# Data records
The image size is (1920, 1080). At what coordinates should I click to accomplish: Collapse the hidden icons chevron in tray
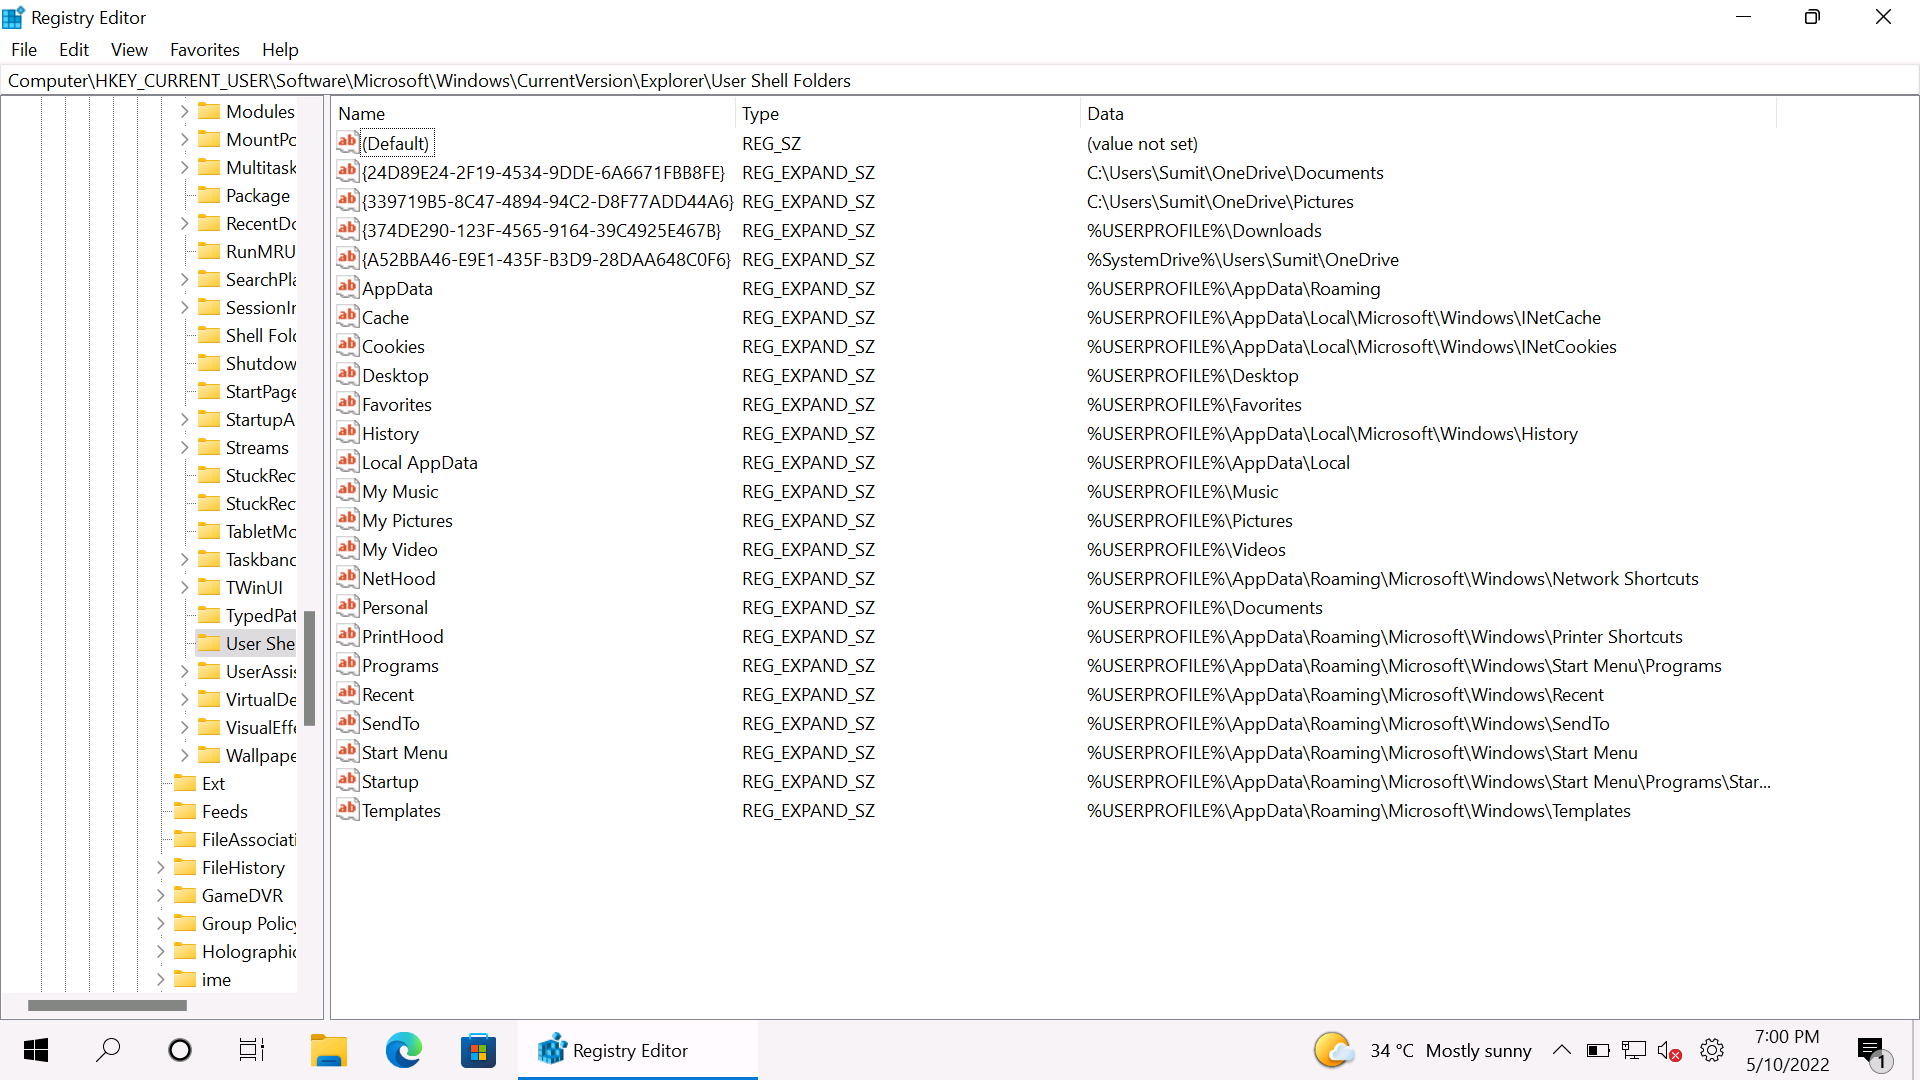[1562, 1050]
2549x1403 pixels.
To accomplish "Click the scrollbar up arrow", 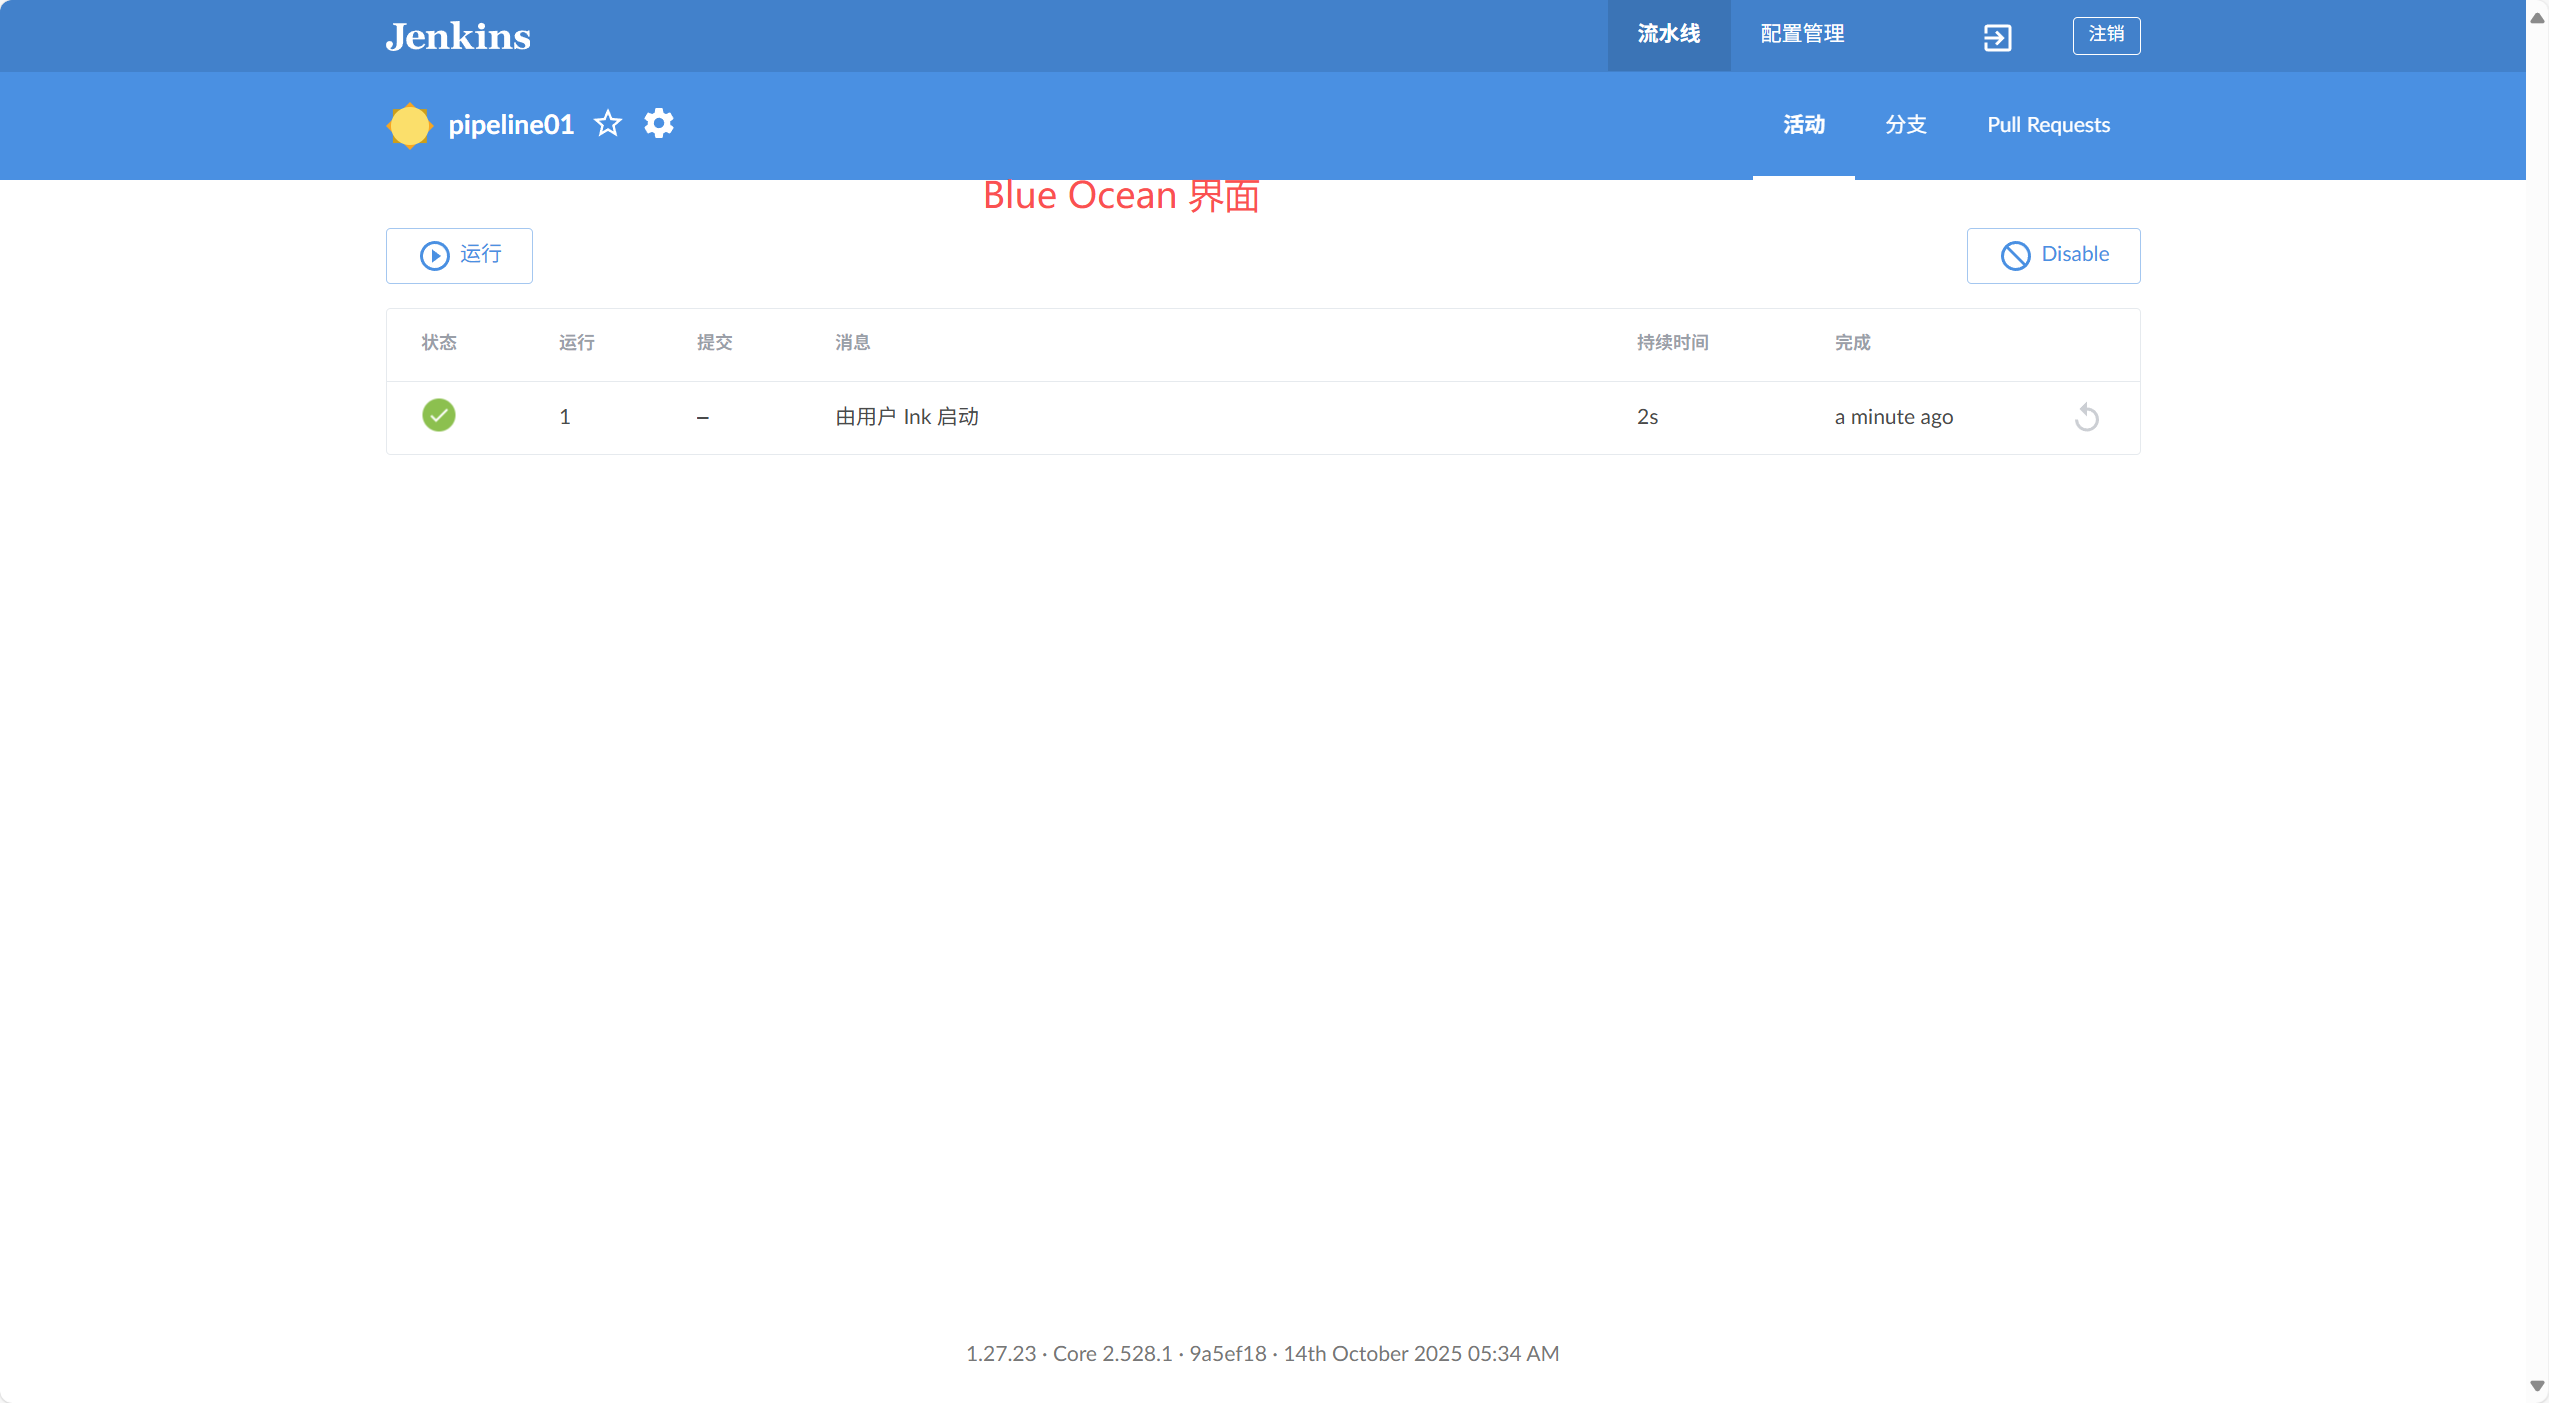I will click(2537, 17).
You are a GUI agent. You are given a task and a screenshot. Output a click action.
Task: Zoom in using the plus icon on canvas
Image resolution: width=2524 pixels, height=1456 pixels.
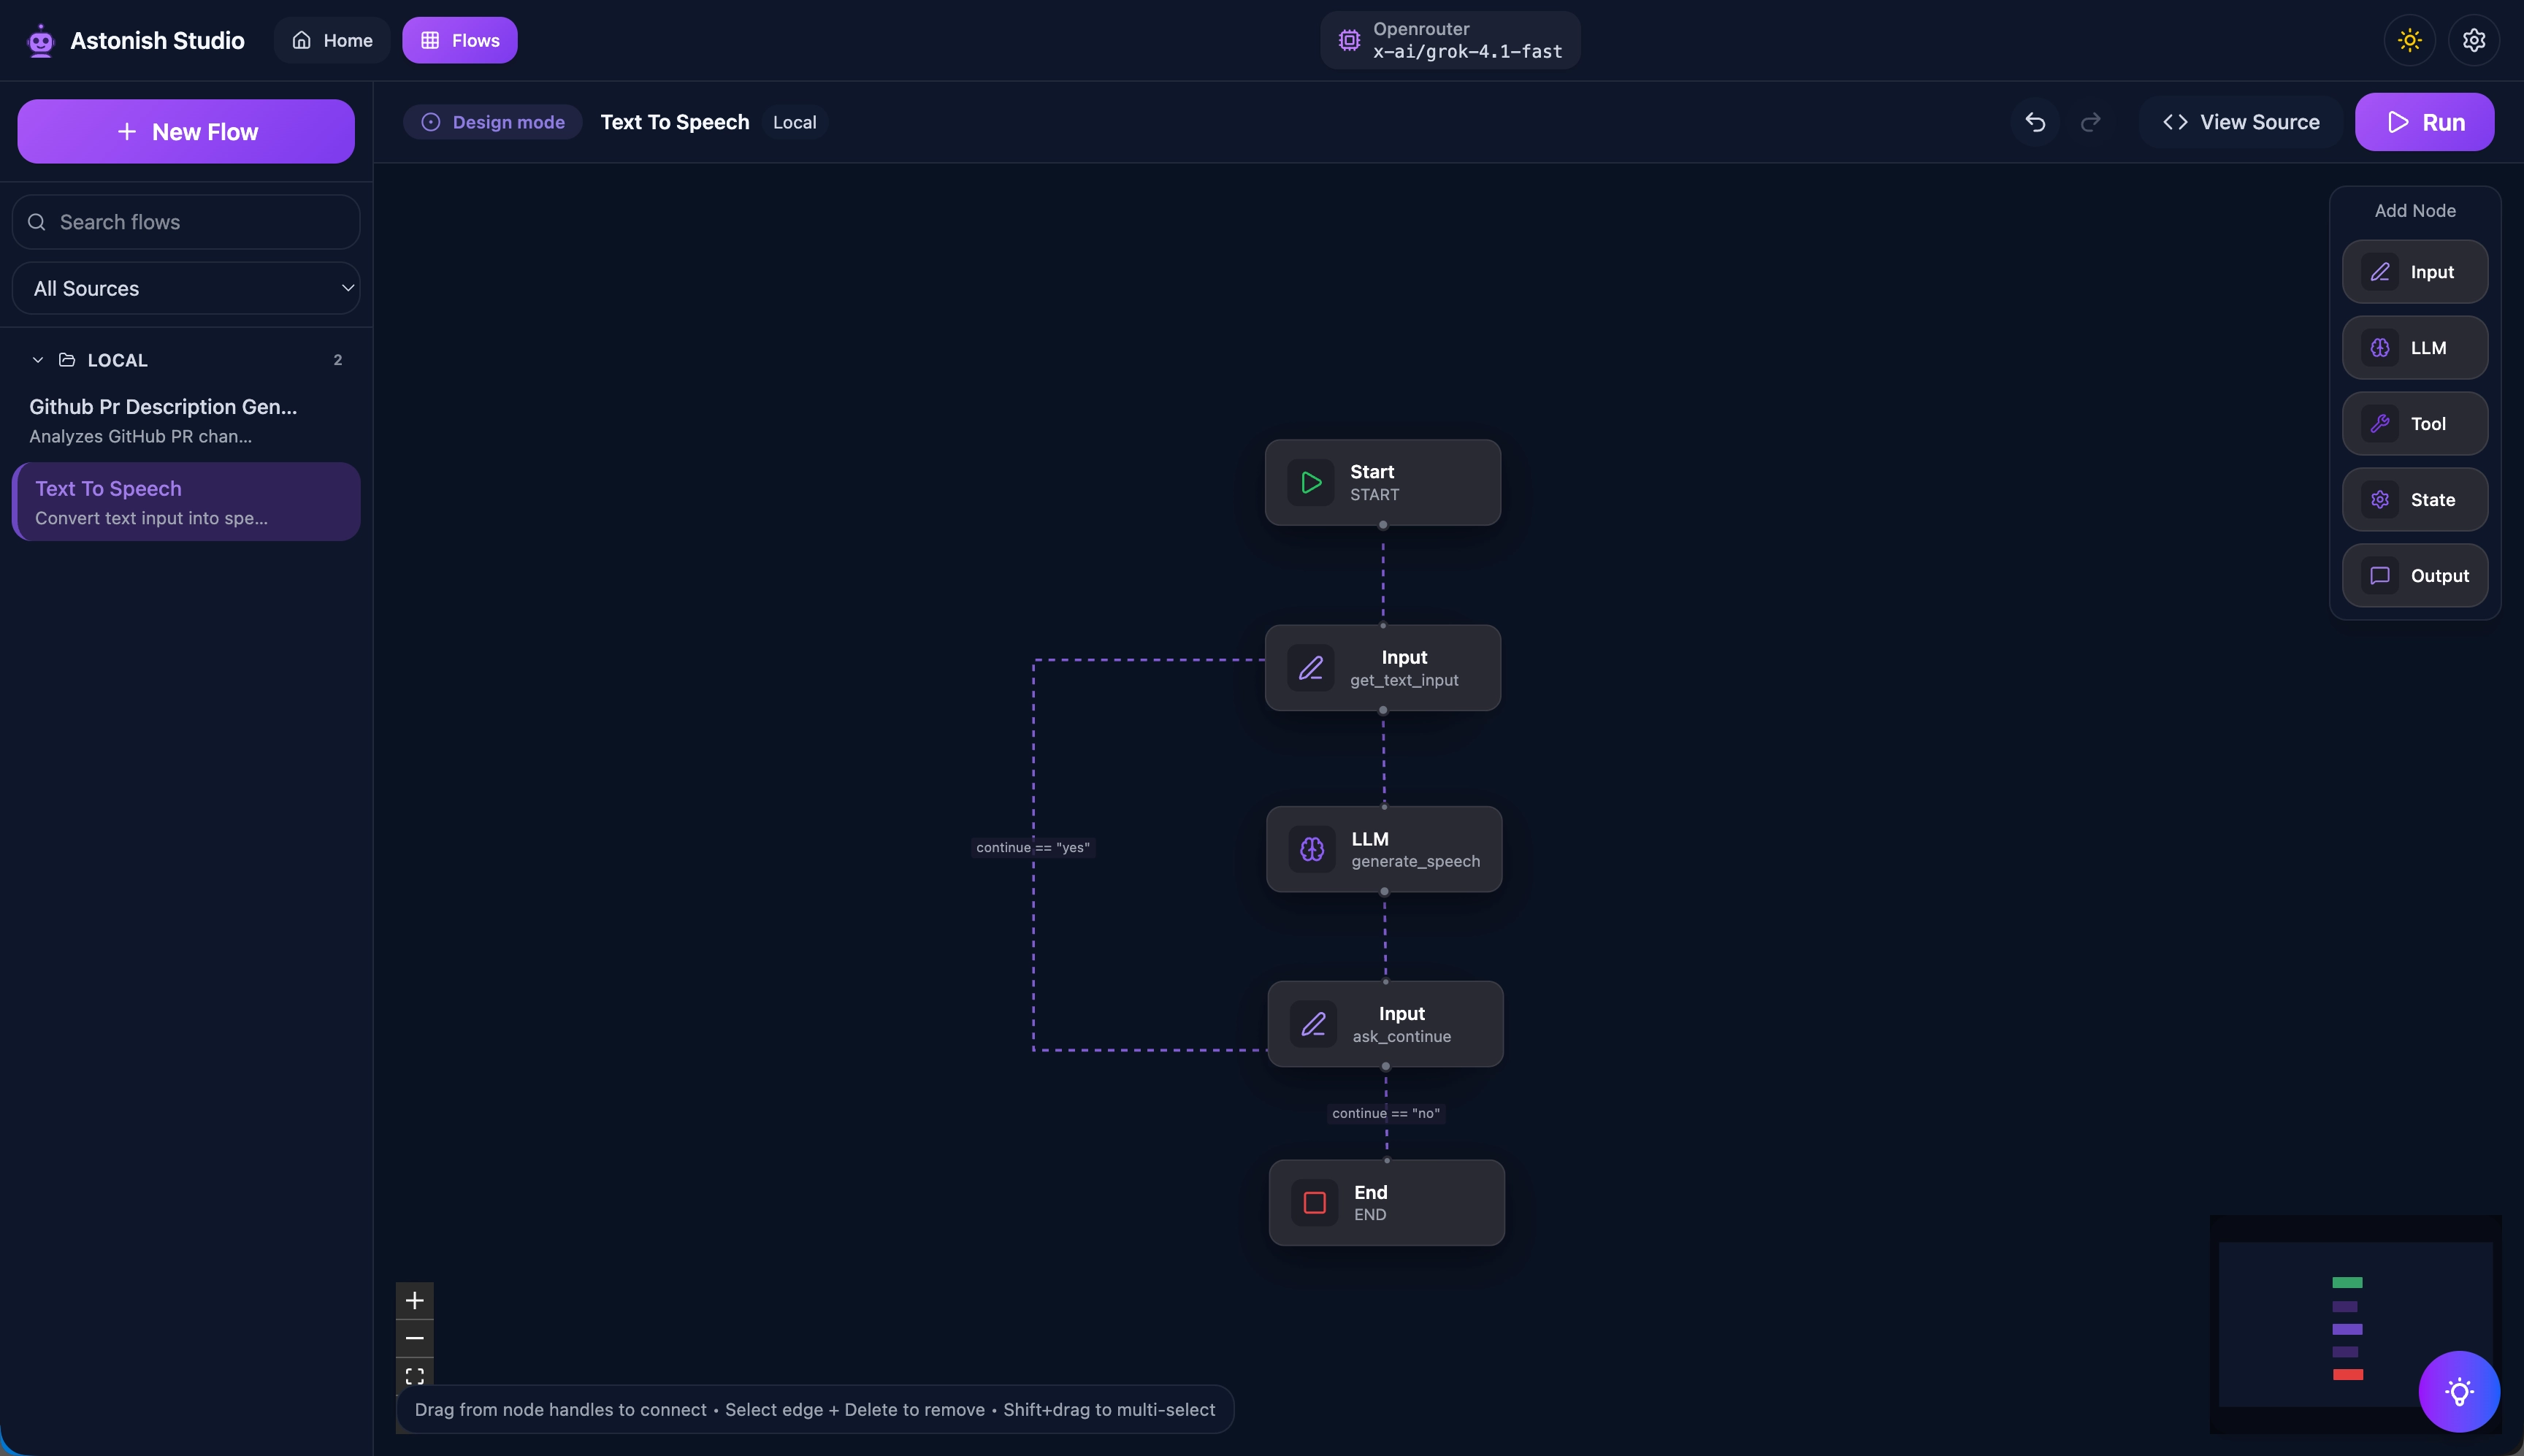[415, 1300]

# Task statement
Your reply should hold only the lines running from the one with "You are a GUI" to the end of the data above, set down exactly, pictures omitted.

# Task solution
You are a GUI agent. You are given a task and a screenshot. Output a click action.
Task: Zoom in using the plus icon on canvas
Image resolution: width=2524 pixels, height=1456 pixels.
[415, 1300]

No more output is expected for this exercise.